Monday, February 1, 2010


Another woman, who said she was a therapist, looked as disheveled as a bag lady despite expensive clothes. Someone I would cross the street to avoid, even when I might have shown sympathy after she said she had early Alzheimer’s. She lectured us about how we should get to know each other on the telephone, which she said was an “intimate device.” And there was Doris who kept twisting her face into a scary mask and talked crazy, saying things like “Let’s all limo uptown.” Henry, whom I had told about my getting off sleeping pills, had told Doris, and now she kept wanting little private talks with me about this problem.
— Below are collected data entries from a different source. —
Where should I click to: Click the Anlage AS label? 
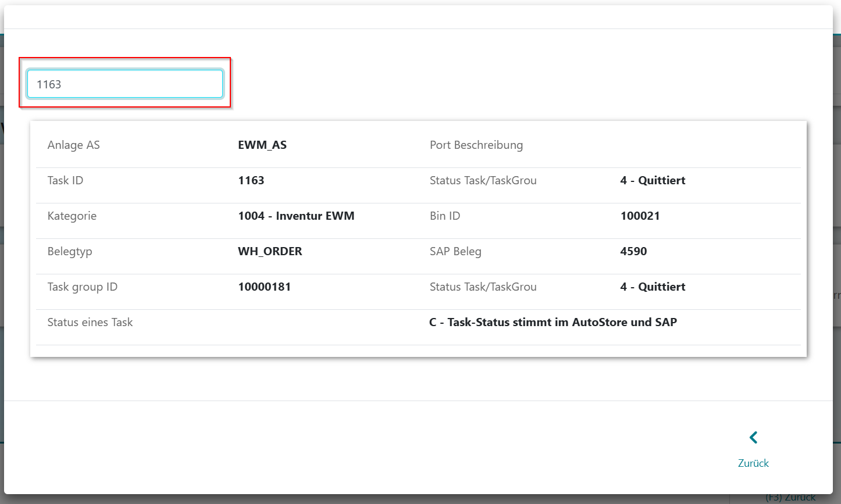pos(73,145)
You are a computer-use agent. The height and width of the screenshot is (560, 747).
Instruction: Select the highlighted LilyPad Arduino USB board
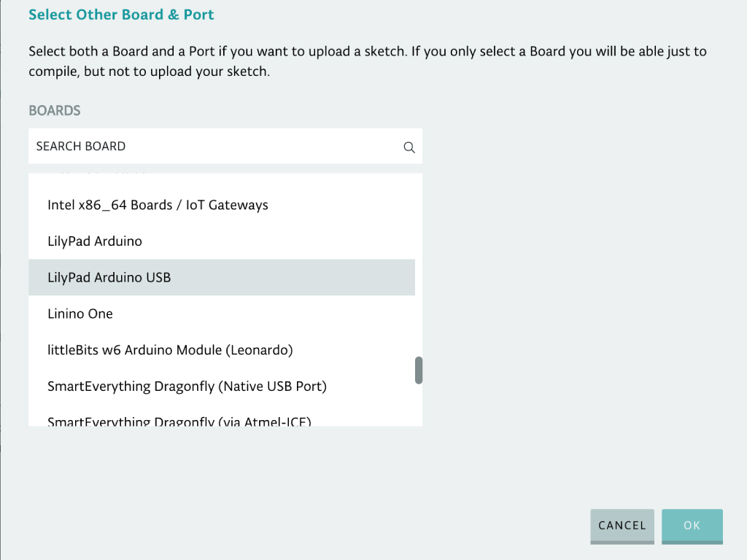click(222, 277)
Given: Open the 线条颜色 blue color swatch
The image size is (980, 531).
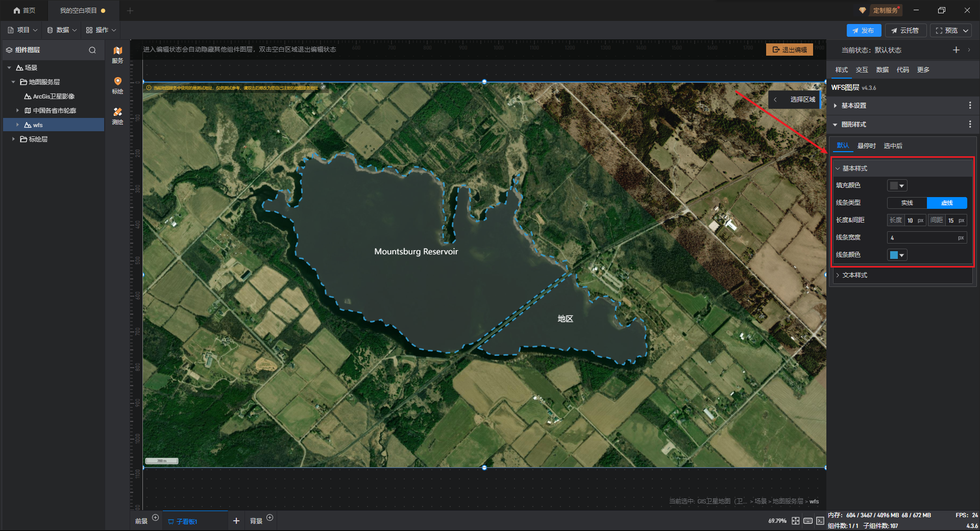Looking at the screenshot, I should 897,255.
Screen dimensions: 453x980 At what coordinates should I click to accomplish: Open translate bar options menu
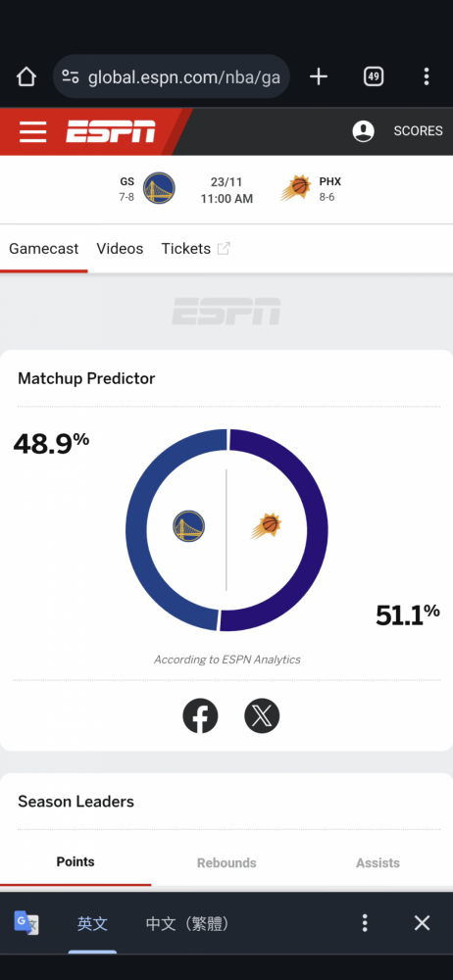[365, 923]
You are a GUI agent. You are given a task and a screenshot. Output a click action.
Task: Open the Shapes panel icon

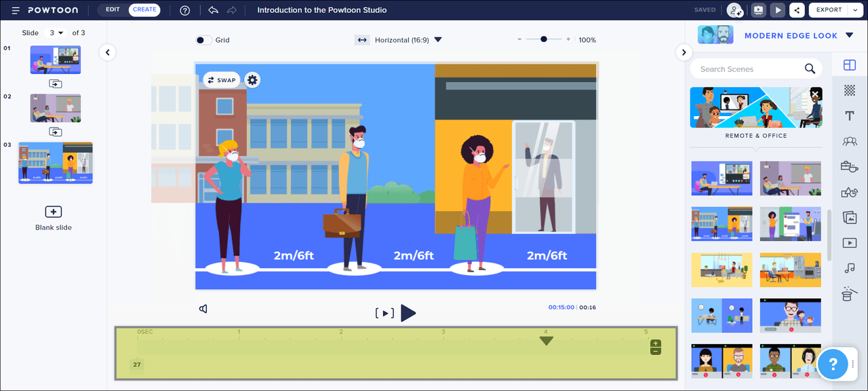tap(849, 193)
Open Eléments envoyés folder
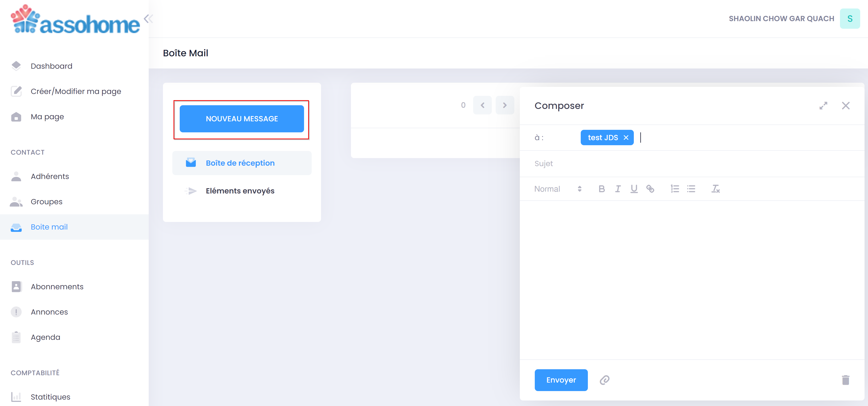The height and width of the screenshot is (406, 868). pyautogui.click(x=240, y=191)
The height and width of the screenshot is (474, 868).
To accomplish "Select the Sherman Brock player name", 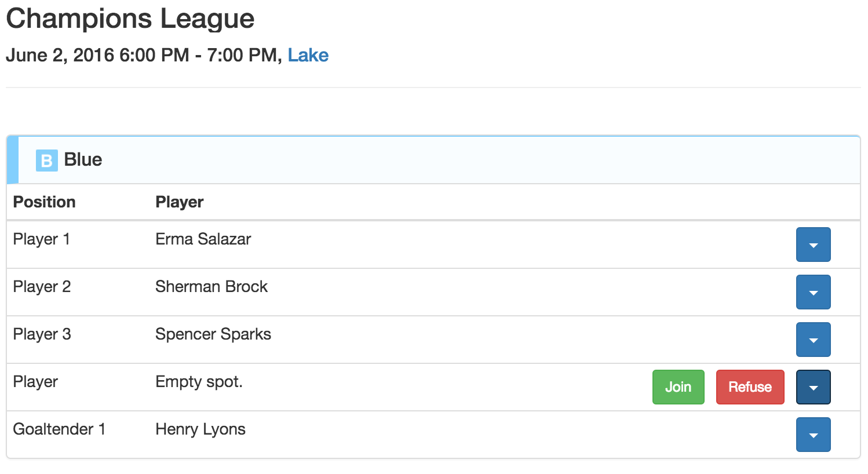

There was an almost pretty girl named Roberta who leapt from subject to subject incoherently, except when she was describing how she spurned the advances of a rich ad man. I ran into her at the Modern one say and she said "We have to talk," so we went to the café for coffee and she told me she really did not want to get to know me.

A woman with wild red hair who looked like someone who could be both nice and nasty in an office talked of how she was not only a therapist, she too, but a very good one. Because of coming from an awful family where she had had to please everyone, she understood everyone. She described meeting a man at a hotel swimming pool and going straight upstairs to fuck. “And of course,” she said, “the fact that I had to please both my mother and my father is the reason I am bisexual.” She was not nearly so nice seeming as the one who told the group about how she had connected with a toll taker at the Lincoln tunnel, and crossed to Manhattan and then driven straight back through the tunnel to meet the toll collector at a Day’s Inn near the tunnel entrance. And a woman with a deeply lined face – “Premature because I ski,” she said – said of everyone present, “Pets and children stay away from us.”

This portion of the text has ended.